[Text]:
<<<<
08.09.2021

How to survive: Winter auf der Baustelle

Stellen Sie sich folgendes Szenario vor: Dem Traum vom eigenen Haus steht nun nichts mehr im Weg, die Finanzierung ist abgeschlossen, der Baustart erfolgt und die Arbeit in vollem Gange. Dann auf einmal der Blick zum Himmel: Es schneit in dicken Flocken. Der erste Schnee löst bei den meisten Jubel aus. Häuselbauern hingegen, deren Rohbau noch nicht komplett fertiggestellt ist, läuft trotz Daunenjacke der kalte Schauer über den Rücken. Was also tun? 

Text von Lilian Amina Derndler, Content Management

Früher legten die Handwerker beim ersten Kälteeinbruch sämtliches Werkzeug nieder. Heute sitzt der Zeit- und Gelddruck im Nacken der Baufirmen - ein Stillstand wegen der hereinbrechenden Kälte ist somit oft einfach nicht möglich. Doch wer denkt, dass die Arbeiter schlichtweg der Kälte nicht trotzen konnten, der irrt: Die meisten Baustoffe dürfen nur bei bestimmten Temperaturen und Luftfeuchtigkeits-Werten eingesetzt werden. Mit den fallenden Temperaturen steigt aber das Risiko von Frostschäden und dadurch bedingtem Schimmelbefall. Aber no panic, wir haben für Sie die Überlebenstipps für Baustellen im Winter zusammengefasst.
>>>>
[Aufgaben]:
**1)** Geben Sie aus dem Text über den Winter auf der Baustelle den Abschnitt wörtlich wieder, der mit "Text von Lilian" beginnt und mit "im Winter zusammengefasst." endet.
**2)** Beantworten Sie kurz anhand des Textes über den Winter auf der Baustelle:
(a) Was löst der erste Schnee bei den meisten aus?
(b) Was taten die Handwerker früher beim ersten Kälteeinbruch?
(c) Unter welchen Bedingungen dürfen die meisten Baustoffe nur eingesetzt werden?
**3)** Schreiben Sie den Text über den Winter auf der Baustelle im Anschluss an seinen letzten Satz weiter.

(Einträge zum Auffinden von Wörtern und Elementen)
<<<<
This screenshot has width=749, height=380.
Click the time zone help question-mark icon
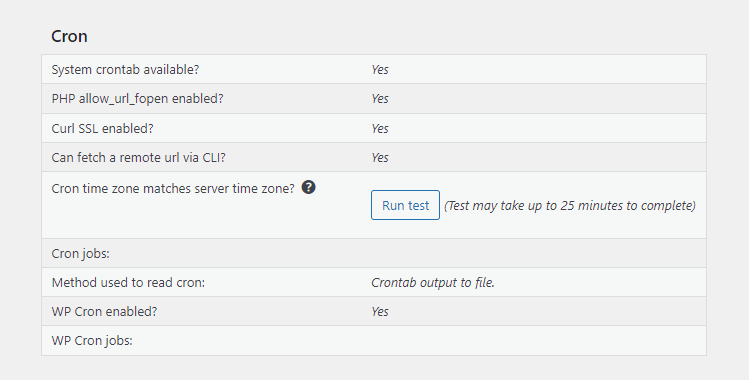[309, 188]
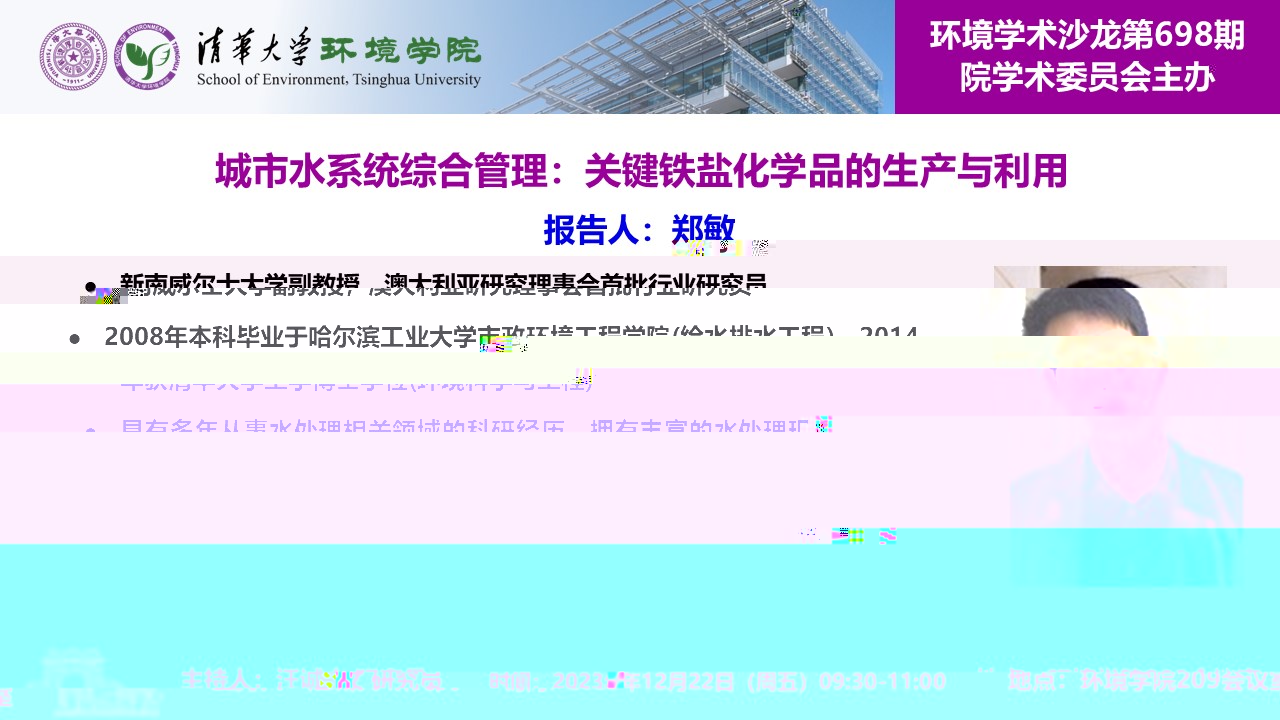Click the English text School of Environment, Tsinghua University

click(338, 80)
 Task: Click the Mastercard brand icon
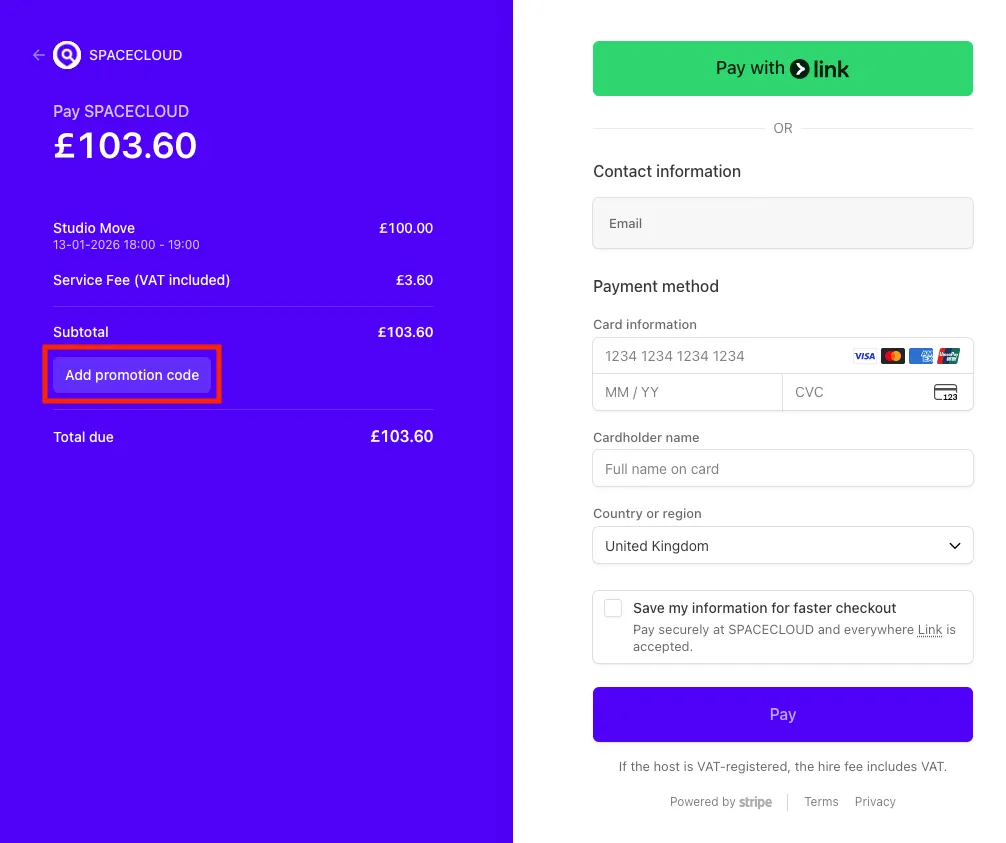(892, 356)
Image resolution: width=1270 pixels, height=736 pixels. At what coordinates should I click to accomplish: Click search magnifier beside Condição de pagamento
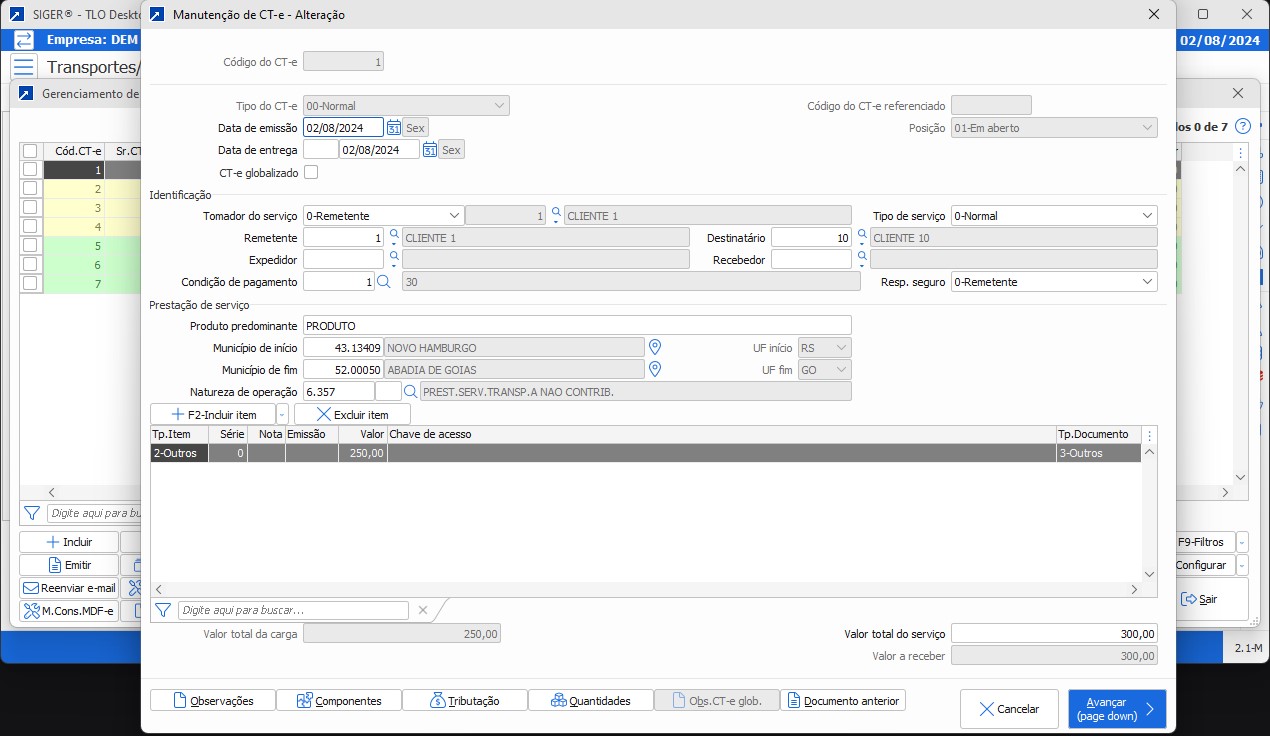pyautogui.click(x=384, y=282)
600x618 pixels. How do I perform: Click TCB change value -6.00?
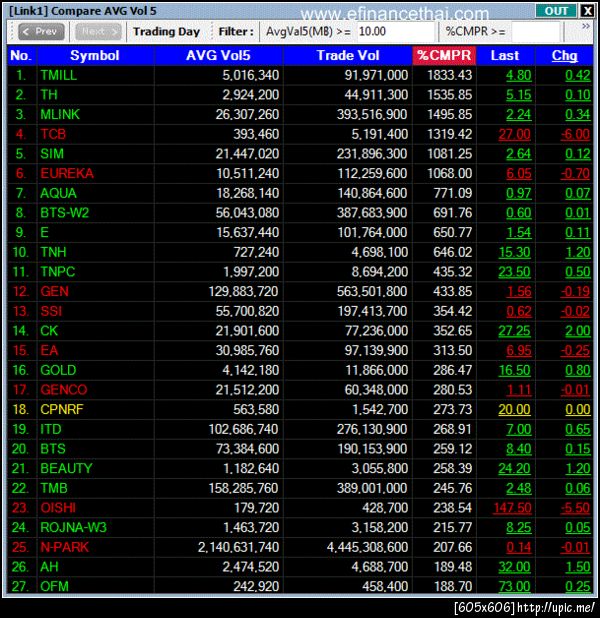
>>>>
[Lösungen]:
**1)**
Text von Lilian Amina Derndler, Content Management

Früher legten die Handwerker beim ersten Kälteeinbruch sämtliches Werkzeug nieder. Heute sitzt der Zeit- und Gelddruck im Nacken der Baufirmen - ein Stillstand wegen der hereinbrechenden Kälte ist somit oft einfach nicht möglich. Doch wer denkt, dass die Arbeiter schlichtweg der Kälte nicht trotzen konnten, der irrt: Die meisten Baustoffe dürfen nur bei bestimmten Temperaturen und Luftfeuchtigkeits-Werten eingesetzt werden. Mit den fallenden Temperaturen steigt aber das Risiko von Frostschäden und dadurch bedingtem Schimmelbefall. Aber no panic, wir haben für Sie die Überlebenstipps für Baustellen im Winter zusammengefasst.

**2)**
(a) Jubel.
(b) Sie legten sämtliches Werkzeug nieder.
(c) Nur bei bestimmten Temperaturen und Luftfeuchtigkeits-Werten.

**3)**
Im Bauvertrag den Winter unbedingt beachten

Vorsorge ist besser als Nachsorge: Vorab sollte im Bauvertrag festgehalten werden, wie im Winter agiert wird, bei wem welcher Zuständigkeitsbereich liegt und vor allem, wer die Kosten dafür trägt. Bauherren sollten am Beginn der Bautätigkeit vereinbaren, dass die Baufirma im Winter heizen sowie lüften muss, um das Haus möglichst trocken zu halten. Passiert dies nicht, da die Baufirma dies verabsäumt, können schwere Schäden entstehen, die Zeitverzögerungen und Zusatzkosten verursachen. 

Liebes Tagebuch,… 

Es empfiehlt sich, ein Bautagebuch zu führen und die Außen- und Raumlufttemperatur zu dokumentieren. Denn nicht alle Baustoffe lassen sich bei jeder Temperatur einsetzen. Im Zweifelsfall ist es auch immer von Vorteil, das Bautagebuch mittels Fotos zu unterstützen.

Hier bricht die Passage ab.